As investors in hedge fund SAC Capital continue to ask for redemptions, Steven Cohen, the $14 billion fund’s chief, is weighing a move to a family office model.
But sources said Cohen is mistaken if he thinks he can hide from his legal troubles, which could include federal racketeering charges, by going the family office route.
“I don’t quite understand why he’d think if he shuts down his business he can get out of his sanctions and his fines,” said Marv Pollack, managing director at the Family Office Exchange.
To transition SAC Capital to a family office, Cohen would have to return to all the money invested in the fund by outside investors, which stood at about $5.6 billion as of mid May. That might not be much of a problem, however, as industry observers are predicting as much as $3.5 billion in redemption requests — if not more — by the end of the June 3 deadline.
Sources said Cohen may consider himself better off pulling out all of his own money — which represents over half of SAC’s total assets — and heading for the privacy and lax regulatory environment of the family office world. Cohen has long resisted such a move, but with the Securities and Exchange Commission and federal regulators wrapping up a long insider trading probe that could result in criminal charges (hence the redemption rush), now seems like an ideal time to make the switch. Family offices can manage billions of dollars without having to register with the SEC, as long as they don’t manage public money or have owners that aren’t blood relatives.

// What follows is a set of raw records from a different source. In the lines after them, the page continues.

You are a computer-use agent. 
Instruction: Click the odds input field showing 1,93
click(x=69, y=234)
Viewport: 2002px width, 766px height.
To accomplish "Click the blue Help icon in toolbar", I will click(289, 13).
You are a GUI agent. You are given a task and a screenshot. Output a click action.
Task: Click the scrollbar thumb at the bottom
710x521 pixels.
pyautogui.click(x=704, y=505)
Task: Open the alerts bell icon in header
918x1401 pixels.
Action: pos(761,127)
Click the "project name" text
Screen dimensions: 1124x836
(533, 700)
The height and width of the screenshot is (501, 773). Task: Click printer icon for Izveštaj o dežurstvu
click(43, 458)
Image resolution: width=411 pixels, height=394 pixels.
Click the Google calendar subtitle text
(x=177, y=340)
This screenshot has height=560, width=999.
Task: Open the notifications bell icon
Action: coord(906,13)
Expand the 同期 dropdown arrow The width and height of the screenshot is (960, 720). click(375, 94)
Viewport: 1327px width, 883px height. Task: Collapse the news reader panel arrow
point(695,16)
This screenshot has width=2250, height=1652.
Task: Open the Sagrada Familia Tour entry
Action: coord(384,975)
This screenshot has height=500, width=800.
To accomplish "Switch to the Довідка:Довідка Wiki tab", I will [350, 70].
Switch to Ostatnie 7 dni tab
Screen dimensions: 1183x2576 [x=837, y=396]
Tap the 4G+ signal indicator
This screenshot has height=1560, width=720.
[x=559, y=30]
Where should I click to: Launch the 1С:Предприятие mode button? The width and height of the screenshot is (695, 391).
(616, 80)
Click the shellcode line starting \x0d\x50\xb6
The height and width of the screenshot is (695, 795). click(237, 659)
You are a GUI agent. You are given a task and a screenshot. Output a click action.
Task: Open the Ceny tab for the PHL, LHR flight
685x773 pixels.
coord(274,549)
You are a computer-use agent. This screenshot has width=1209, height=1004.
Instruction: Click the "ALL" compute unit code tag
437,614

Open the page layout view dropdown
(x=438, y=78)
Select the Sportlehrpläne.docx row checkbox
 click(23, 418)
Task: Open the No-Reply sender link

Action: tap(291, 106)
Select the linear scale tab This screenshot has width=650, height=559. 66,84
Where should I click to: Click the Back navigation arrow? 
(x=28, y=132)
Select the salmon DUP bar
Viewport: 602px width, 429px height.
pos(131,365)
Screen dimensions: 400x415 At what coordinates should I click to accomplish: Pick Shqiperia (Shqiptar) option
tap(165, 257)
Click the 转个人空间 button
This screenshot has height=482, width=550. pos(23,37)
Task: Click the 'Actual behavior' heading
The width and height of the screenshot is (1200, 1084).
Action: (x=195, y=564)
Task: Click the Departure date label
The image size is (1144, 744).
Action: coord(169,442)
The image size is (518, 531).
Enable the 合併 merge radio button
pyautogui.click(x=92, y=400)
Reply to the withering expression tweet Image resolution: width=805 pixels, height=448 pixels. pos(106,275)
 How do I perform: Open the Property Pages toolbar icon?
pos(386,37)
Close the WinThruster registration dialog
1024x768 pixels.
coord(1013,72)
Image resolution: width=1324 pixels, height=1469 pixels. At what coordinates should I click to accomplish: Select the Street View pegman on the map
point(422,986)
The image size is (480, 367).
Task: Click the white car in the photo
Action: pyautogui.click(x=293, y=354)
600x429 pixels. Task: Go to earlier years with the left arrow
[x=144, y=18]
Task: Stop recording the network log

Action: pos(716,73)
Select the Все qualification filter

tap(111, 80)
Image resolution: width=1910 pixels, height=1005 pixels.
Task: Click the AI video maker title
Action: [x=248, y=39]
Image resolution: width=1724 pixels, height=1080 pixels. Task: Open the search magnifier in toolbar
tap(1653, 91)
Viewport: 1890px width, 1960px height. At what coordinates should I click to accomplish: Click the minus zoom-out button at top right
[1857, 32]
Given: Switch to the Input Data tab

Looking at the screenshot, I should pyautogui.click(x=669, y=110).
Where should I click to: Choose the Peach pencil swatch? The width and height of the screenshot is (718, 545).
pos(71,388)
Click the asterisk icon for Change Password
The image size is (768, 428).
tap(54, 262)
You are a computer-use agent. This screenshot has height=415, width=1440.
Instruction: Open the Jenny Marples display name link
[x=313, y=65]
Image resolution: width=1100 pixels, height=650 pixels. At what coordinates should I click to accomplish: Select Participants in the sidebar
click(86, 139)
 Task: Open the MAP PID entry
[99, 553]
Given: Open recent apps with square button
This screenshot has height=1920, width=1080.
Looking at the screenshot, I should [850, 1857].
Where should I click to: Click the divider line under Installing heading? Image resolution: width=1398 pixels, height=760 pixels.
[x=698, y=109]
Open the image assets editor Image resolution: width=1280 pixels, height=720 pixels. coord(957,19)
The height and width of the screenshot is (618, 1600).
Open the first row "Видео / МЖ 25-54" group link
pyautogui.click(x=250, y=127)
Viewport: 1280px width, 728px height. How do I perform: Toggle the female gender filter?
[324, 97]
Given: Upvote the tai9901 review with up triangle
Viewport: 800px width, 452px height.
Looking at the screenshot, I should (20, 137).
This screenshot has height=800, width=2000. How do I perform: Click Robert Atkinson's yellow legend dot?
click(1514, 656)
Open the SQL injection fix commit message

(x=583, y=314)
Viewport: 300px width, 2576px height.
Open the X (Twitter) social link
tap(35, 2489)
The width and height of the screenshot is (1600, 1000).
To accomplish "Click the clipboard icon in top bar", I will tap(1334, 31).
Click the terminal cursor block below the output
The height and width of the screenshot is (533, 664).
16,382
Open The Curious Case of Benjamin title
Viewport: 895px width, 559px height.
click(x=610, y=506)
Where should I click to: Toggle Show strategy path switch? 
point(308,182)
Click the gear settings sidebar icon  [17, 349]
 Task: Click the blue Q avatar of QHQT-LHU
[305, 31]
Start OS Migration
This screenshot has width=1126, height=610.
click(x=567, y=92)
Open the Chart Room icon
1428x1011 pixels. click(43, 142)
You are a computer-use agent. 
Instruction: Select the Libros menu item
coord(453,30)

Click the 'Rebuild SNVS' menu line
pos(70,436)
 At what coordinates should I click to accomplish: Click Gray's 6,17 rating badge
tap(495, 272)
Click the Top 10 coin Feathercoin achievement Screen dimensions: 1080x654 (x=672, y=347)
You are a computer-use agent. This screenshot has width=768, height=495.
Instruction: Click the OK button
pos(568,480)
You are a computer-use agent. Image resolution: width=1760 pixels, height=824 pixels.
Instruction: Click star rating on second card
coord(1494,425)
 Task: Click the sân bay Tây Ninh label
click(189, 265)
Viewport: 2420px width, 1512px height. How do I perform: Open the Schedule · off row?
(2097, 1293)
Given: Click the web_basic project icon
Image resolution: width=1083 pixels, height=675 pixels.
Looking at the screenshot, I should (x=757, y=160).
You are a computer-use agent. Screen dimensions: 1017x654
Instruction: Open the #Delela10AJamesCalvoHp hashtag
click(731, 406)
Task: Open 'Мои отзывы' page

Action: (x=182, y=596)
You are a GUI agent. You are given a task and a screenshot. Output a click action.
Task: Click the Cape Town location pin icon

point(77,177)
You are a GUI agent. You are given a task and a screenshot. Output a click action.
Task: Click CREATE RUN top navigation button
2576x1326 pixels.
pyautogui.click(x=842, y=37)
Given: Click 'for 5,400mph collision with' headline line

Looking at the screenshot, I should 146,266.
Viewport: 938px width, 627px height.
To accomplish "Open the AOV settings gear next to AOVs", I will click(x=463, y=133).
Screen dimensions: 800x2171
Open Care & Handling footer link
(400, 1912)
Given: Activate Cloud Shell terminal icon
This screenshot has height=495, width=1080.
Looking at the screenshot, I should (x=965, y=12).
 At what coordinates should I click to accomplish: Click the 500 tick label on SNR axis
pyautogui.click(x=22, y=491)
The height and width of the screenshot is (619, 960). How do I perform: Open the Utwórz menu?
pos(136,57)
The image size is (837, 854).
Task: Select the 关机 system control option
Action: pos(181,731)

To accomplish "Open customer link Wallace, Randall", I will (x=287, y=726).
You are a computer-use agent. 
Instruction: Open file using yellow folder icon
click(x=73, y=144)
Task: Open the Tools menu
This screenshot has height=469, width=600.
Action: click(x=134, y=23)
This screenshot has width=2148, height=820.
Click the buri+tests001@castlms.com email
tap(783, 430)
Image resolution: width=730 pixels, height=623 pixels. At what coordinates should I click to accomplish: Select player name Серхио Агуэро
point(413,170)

“Hedge fund professionals do this for privacy and control in the management of their financial affairs,” said Bob Casey, senior managing director for research at the Family Wealth Alliance, a family office consultancy. “You’re not dealing with a bank or a broker, no one knows what money you have, what accounts you have, where they are. You have complete control over everything that’s going on, no one knows anything.”
But it will be virtually impossible for Cohen to keep all 1,000 of his current employees, meaning that as the layoffs come there’s a solid chance one or more disgruntled former employees may start talking to authorities.
After all, the SEC’s Whistleblower Program can be extremely lucrative. Through the SEC program, whistleblowers can report wrongdoing anonymously and stand to rake in a minimum of 10% and as much as 30% of the monetary sanctions collected. Using the $616 million Cohen recently paid regulators to settle some of the insider trading charges, that would equate to $61.6 million on the low end and more than $200 million at the high end.
“The alleged misconduct being investigated at SAC is quite significant,” said Jordan Thomas, partner at Labaton Sucharow and a former assistant director in the enforcement division of the SEC who specializes in representing whistleblowers. “The potential payday for SAC employees could be quite significant, and you don’t have to have totally clean hands. If an SAC employee knows of misconduct and they’re looking for the next big thing, a whistleblower award associated with what they know could be it.”
As for how likely a whistleblower coming out of SAC Capital is, only time will tell. But regulators are willing to pay millions for good information.
“The success of the government’s case,” Thomas said, “is likely to depend upon having one of those people.”